El Gobierno debería poner en auto a las autoridades de Haití sobre la ola de secuestros, asaltos y agresiones en territorio haitiano contra choferes que transportan mercancías desde aquí. Se requiere desmantelar a bandas de delincuentes que operan en la frontera.
La más reciente agresión contra patanistas y camioneros dominicanos se produjo en la comunidad haitiana de Canotier, donde la policía local tuvo que socorrer a los transportistas que también fueron agredidos al llegar a Fort Parisién, lo que obligó a las autoridades a levantar la cadena de paso, pese a que la frontera estaba cerrada, a los fines de que las víctimas pudieran eludir las agresiones perpetradas por antisociales.
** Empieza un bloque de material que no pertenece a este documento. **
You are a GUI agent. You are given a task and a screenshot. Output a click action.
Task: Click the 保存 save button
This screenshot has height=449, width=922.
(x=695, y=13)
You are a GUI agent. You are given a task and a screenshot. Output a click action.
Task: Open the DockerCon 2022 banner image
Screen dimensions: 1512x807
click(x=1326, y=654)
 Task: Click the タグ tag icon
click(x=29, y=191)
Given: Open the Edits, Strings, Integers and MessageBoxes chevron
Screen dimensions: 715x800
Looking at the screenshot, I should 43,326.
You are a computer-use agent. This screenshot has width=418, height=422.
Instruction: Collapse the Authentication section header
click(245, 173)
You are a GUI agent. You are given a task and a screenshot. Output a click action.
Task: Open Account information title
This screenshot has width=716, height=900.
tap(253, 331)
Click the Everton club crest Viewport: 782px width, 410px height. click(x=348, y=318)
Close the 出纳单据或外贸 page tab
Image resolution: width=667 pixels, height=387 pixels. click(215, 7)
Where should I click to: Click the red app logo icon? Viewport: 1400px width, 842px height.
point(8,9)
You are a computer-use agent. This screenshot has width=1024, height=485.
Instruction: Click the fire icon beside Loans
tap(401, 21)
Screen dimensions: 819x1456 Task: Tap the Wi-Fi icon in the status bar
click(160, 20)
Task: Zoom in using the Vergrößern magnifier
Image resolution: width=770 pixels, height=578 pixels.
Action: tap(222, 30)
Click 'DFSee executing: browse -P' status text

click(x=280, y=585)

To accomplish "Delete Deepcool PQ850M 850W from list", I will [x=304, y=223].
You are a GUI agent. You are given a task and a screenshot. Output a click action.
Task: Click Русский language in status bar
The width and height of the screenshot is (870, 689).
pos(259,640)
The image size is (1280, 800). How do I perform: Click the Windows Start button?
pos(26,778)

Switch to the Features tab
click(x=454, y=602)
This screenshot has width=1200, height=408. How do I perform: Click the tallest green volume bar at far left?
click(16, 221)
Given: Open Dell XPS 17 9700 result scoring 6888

Con razón, los choferes que transportan mercancía hacia Haití han iniciado un paro de labores para reclamar de las autoridades de ambos países proveerlos de protección en sus labores.
Se señala que los asaltos, secuestros y agresiones físicas contra conductores de camiones y patanas se producen desde hace tiempo, sin que ninguna autoridad ponga coto a esa situación. Ha llegado el momento de que autoridades haitianas y dominicanas desmantelen a esas bandas de forajidos que deben ir a parar con sus huesos a la cárcel.